TO DO: Your task is to filter the data below down to the lines holding "agent".

SUPPLIED MATERIAL Block Start

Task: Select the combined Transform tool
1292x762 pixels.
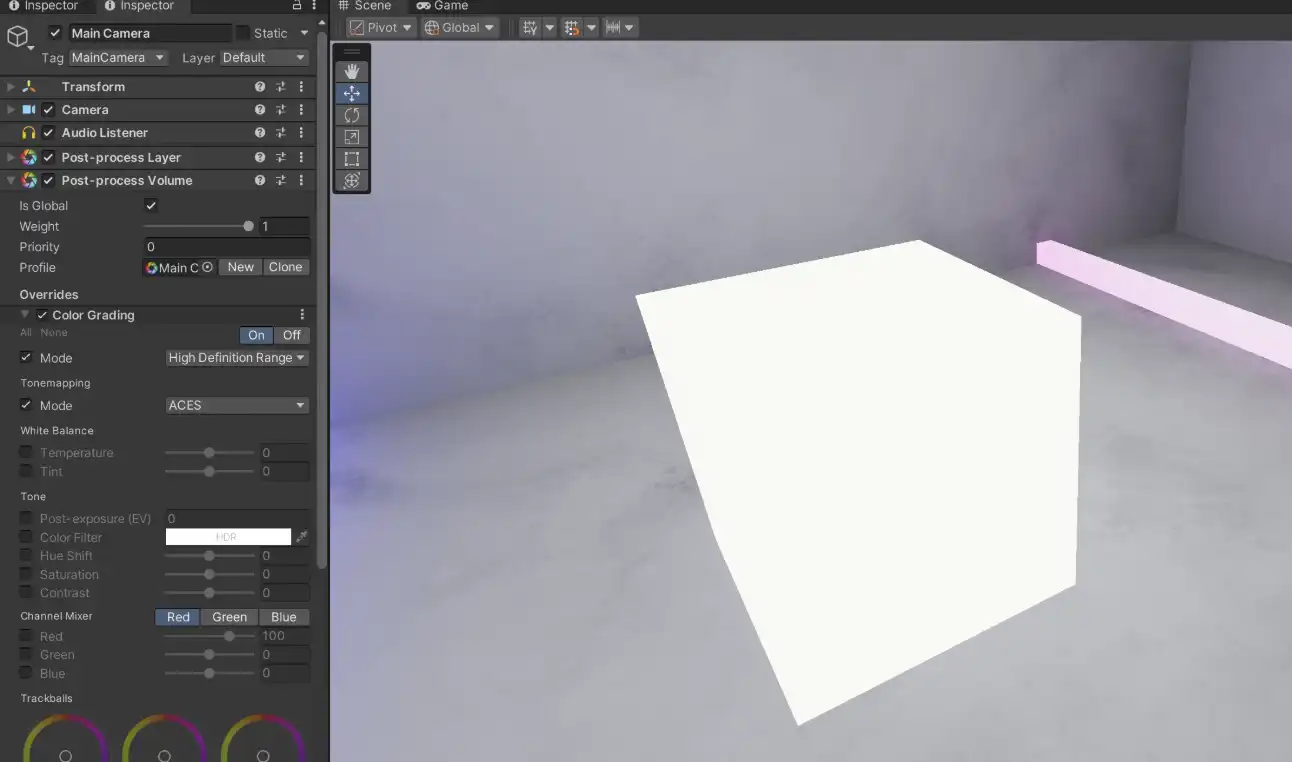Action: (x=352, y=181)
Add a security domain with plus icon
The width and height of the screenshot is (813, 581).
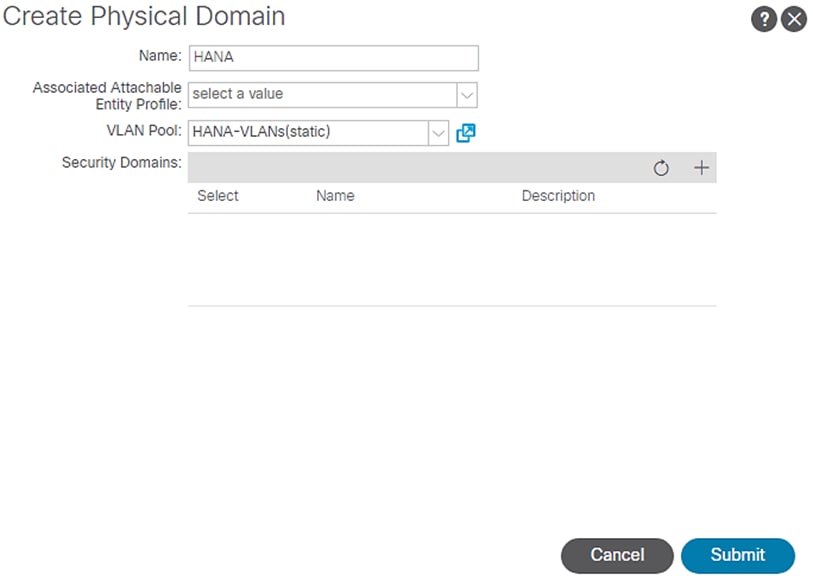point(701,168)
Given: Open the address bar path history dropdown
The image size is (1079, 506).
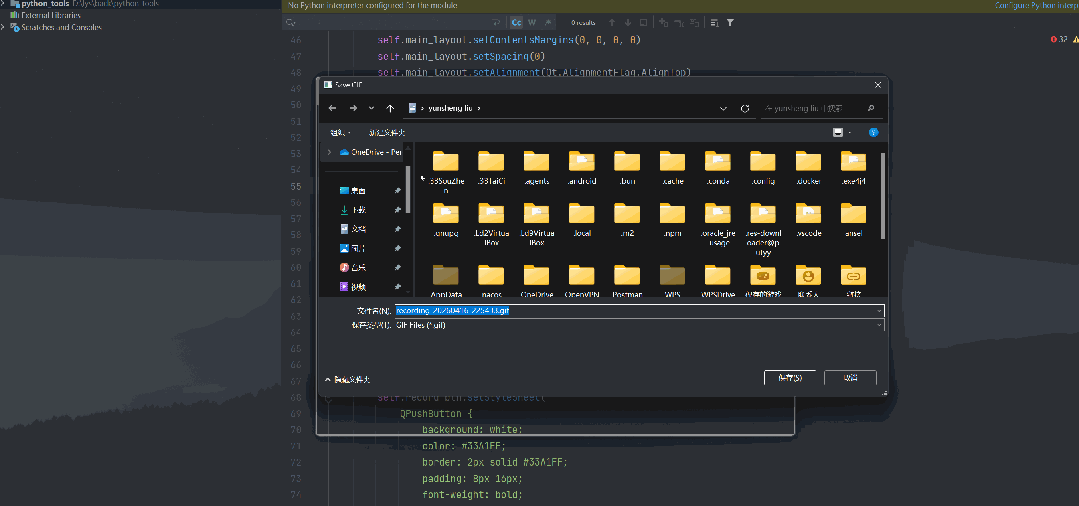Looking at the screenshot, I should point(724,108).
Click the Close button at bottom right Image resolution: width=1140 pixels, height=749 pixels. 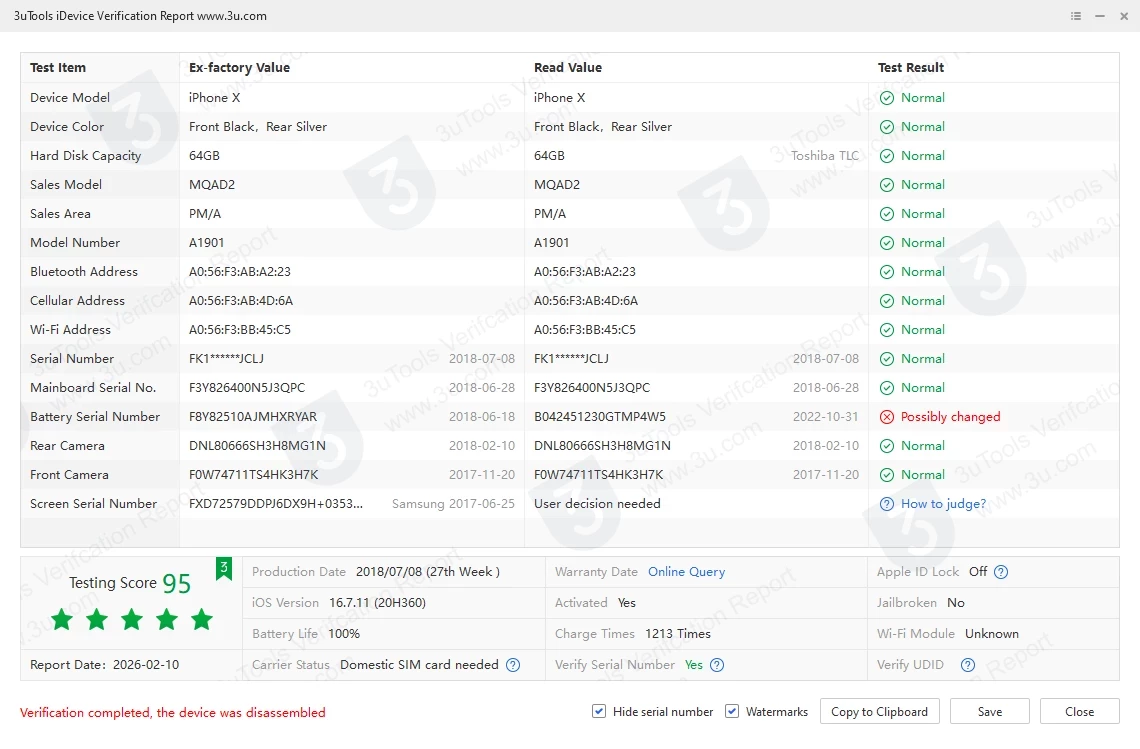click(1079, 712)
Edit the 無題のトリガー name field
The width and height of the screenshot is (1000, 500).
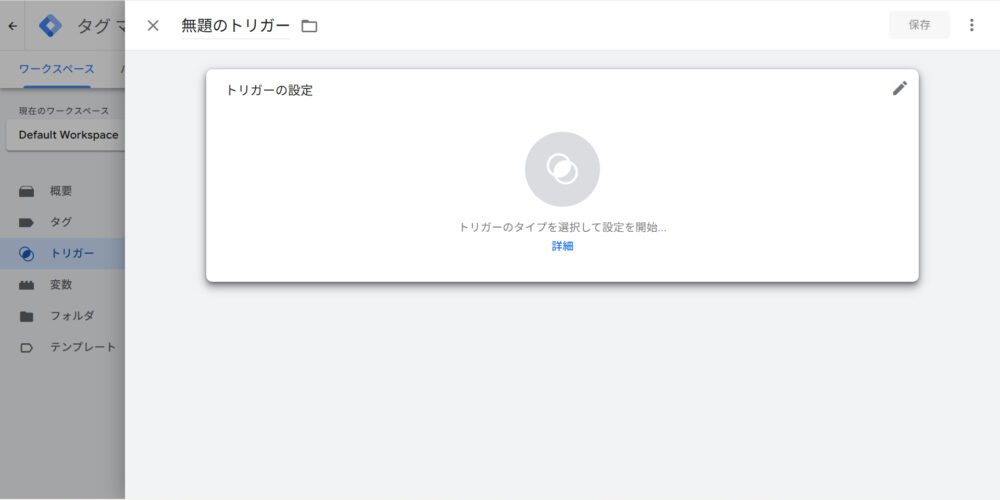coord(235,26)
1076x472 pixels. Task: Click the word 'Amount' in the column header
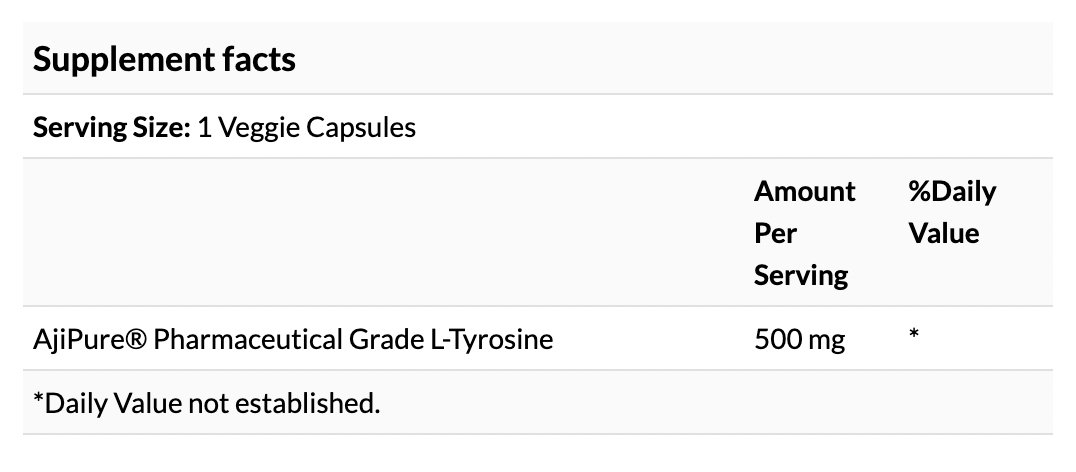pos(804,191)
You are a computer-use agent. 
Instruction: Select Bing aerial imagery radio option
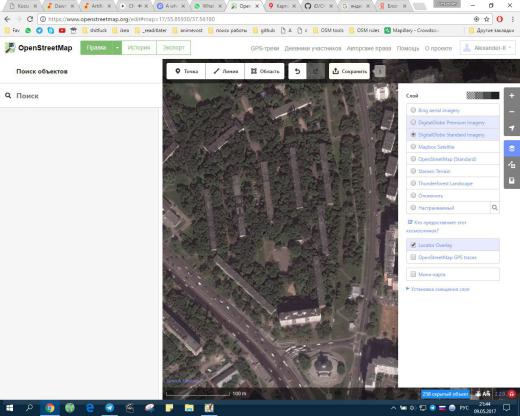tap(453, 110)
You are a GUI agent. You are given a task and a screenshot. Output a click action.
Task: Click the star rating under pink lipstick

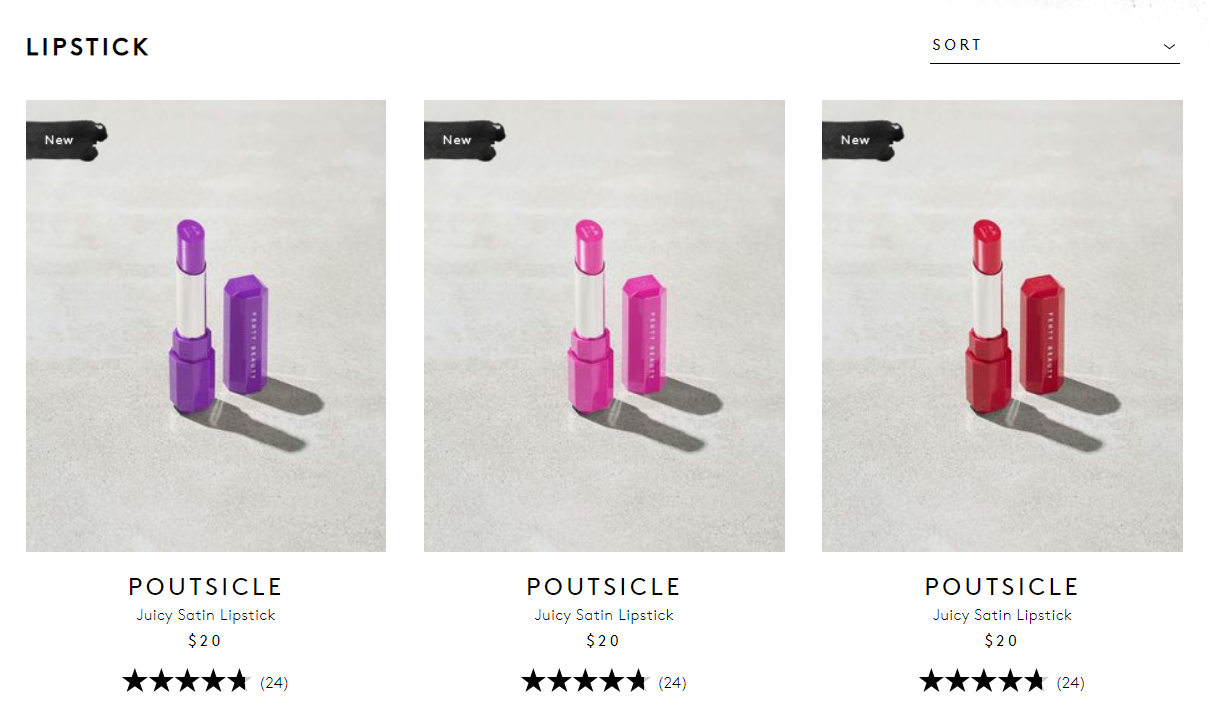point(584,682)
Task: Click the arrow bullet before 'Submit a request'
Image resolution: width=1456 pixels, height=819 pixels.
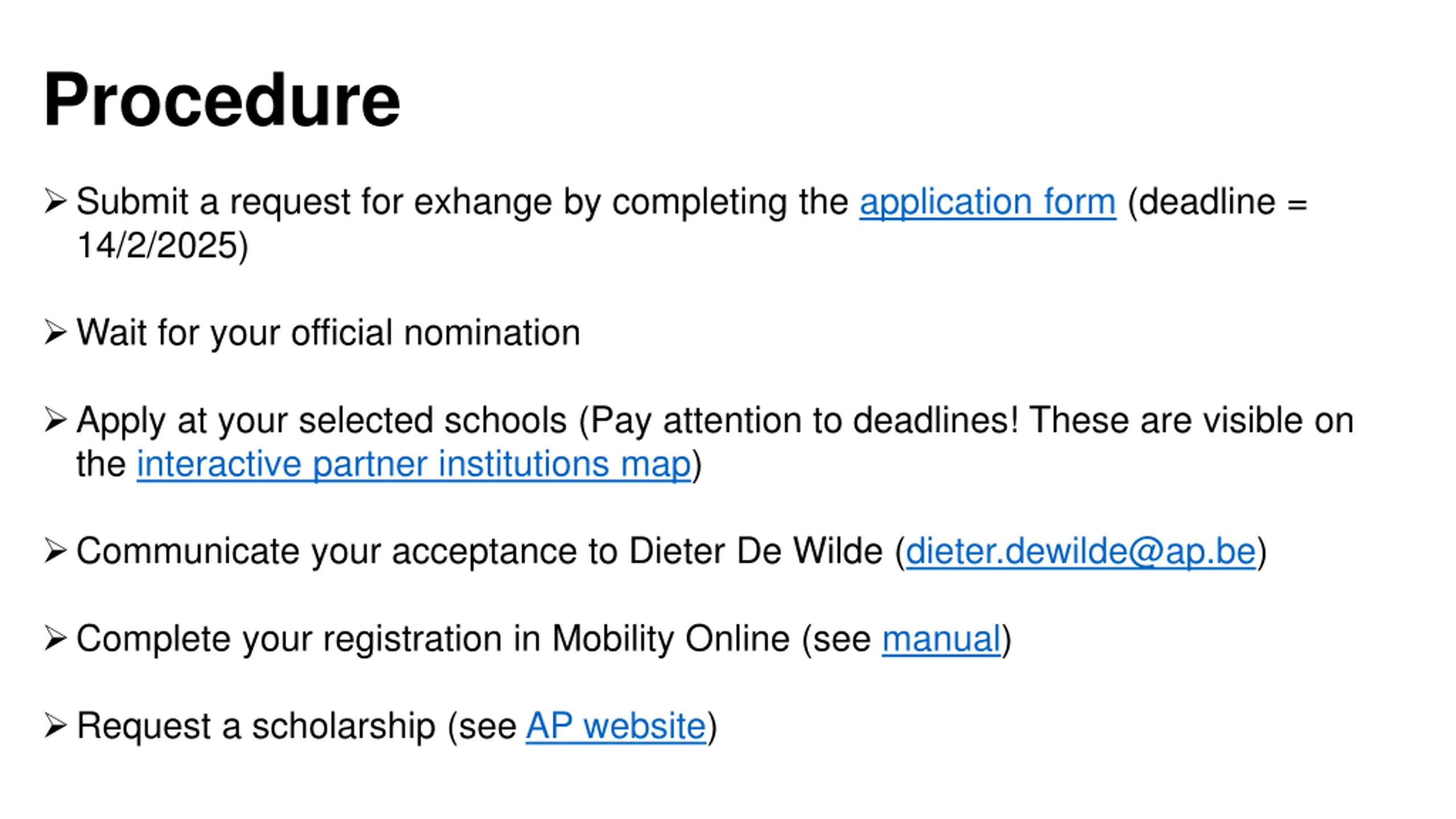Action: pyautogui.click(x=56, y=201)
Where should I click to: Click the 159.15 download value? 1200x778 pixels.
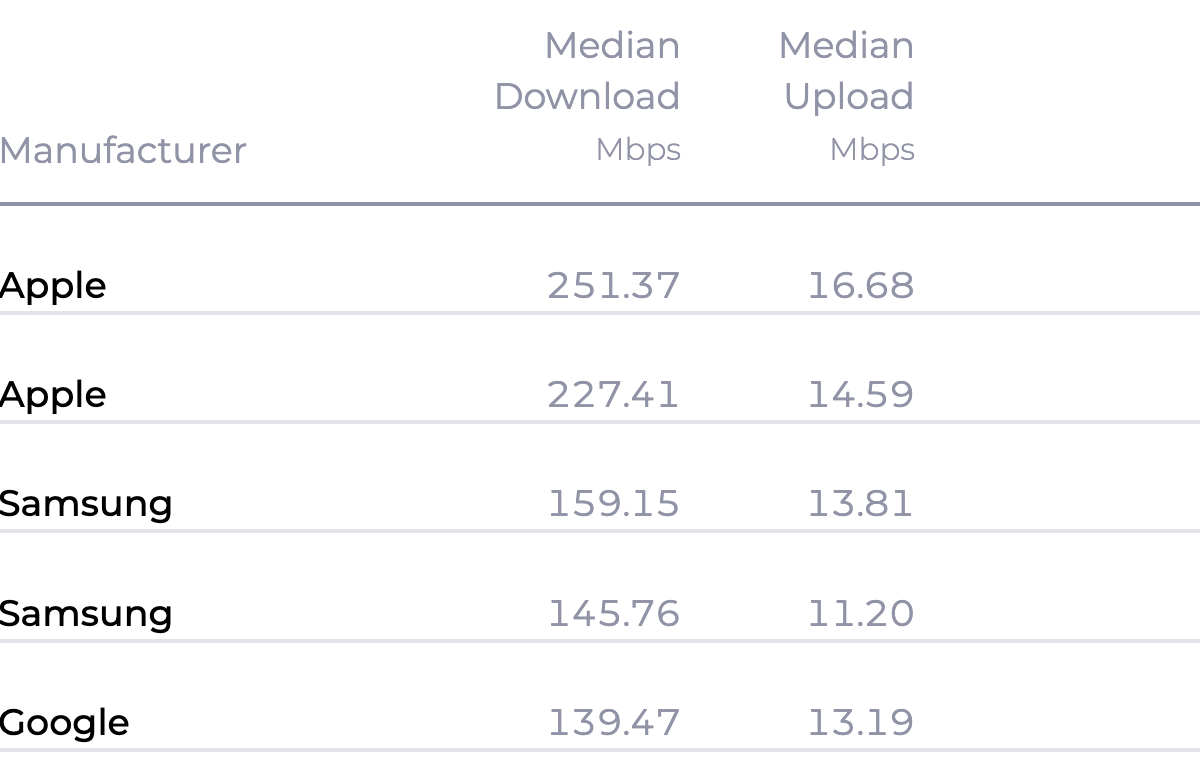(613, 503)
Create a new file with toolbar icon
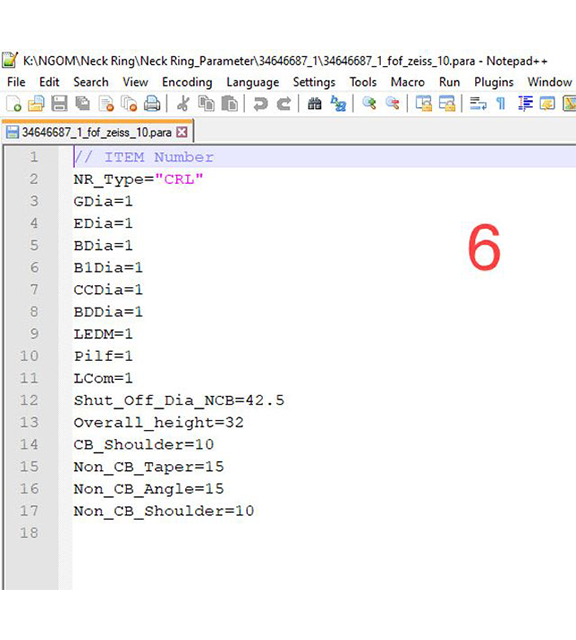Viewport: 576px width, 640px height. pos(13,104)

SUPPLIED MATERIAL Block End

TASK OUTPUT:
You are a computer-use agent. 
You are a GUI agent. You are given a task and a screenshot. Output a click action.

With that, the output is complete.